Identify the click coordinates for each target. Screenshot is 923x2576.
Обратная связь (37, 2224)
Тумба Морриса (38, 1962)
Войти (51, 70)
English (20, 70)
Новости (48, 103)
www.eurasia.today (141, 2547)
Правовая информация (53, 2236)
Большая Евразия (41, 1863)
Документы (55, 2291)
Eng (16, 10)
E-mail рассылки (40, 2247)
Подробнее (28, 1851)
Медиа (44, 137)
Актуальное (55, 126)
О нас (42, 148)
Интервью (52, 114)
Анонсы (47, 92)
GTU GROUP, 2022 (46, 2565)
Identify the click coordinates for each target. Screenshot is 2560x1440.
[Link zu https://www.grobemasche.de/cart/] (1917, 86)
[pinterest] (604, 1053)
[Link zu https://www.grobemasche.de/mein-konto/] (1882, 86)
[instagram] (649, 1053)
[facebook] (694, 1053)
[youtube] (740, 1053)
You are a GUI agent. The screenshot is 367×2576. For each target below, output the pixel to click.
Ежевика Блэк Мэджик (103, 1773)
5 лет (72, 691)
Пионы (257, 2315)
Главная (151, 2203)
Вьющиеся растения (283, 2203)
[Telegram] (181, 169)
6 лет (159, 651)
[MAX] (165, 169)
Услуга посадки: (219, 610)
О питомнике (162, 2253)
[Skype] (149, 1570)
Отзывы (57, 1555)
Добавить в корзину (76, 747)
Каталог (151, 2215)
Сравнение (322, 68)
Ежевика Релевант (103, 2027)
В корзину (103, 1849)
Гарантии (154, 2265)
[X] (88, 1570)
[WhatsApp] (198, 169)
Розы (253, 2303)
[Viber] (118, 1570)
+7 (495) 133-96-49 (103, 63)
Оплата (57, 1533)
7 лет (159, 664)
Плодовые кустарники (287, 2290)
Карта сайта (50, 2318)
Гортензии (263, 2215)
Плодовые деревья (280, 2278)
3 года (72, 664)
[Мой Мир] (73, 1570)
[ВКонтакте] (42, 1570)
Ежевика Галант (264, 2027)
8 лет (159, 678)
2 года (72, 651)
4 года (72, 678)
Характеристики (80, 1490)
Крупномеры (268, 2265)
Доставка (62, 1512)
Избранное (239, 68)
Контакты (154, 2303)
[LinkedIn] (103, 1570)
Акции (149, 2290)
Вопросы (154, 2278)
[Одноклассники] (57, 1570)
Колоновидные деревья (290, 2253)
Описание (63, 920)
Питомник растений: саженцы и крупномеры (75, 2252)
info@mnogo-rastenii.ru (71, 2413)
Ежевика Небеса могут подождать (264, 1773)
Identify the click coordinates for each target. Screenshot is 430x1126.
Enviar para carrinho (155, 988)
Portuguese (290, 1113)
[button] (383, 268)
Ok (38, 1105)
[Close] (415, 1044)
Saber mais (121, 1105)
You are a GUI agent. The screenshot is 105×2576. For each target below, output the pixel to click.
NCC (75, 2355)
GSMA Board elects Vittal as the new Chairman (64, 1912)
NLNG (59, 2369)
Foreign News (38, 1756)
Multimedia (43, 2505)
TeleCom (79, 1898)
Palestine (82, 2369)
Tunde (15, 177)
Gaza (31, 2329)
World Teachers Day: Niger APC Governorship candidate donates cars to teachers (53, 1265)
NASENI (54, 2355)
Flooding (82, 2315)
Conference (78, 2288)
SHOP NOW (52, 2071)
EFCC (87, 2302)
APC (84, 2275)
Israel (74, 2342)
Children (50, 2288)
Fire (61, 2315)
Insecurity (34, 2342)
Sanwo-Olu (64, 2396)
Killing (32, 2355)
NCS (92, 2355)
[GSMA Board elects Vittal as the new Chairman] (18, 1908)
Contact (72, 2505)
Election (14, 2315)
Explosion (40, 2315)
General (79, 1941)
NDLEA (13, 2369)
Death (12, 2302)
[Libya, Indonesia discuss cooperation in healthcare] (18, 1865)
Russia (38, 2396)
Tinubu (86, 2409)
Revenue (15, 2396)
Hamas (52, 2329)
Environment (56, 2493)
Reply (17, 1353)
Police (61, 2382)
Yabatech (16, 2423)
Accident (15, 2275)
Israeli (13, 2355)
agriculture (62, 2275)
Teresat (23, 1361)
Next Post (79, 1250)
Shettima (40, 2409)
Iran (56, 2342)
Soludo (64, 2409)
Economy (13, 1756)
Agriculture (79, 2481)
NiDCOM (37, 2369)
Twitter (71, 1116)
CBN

# # # #

About this task >> When a line in the listing includes the word "output", report that line in full.

Exercise answer >>
You are a GUI agent. The screenshot is 367×2576. For each target below, output the pixel to click.
You are a GUI agent. The screenshot is 105×2576. For each target below, output the pixel to click.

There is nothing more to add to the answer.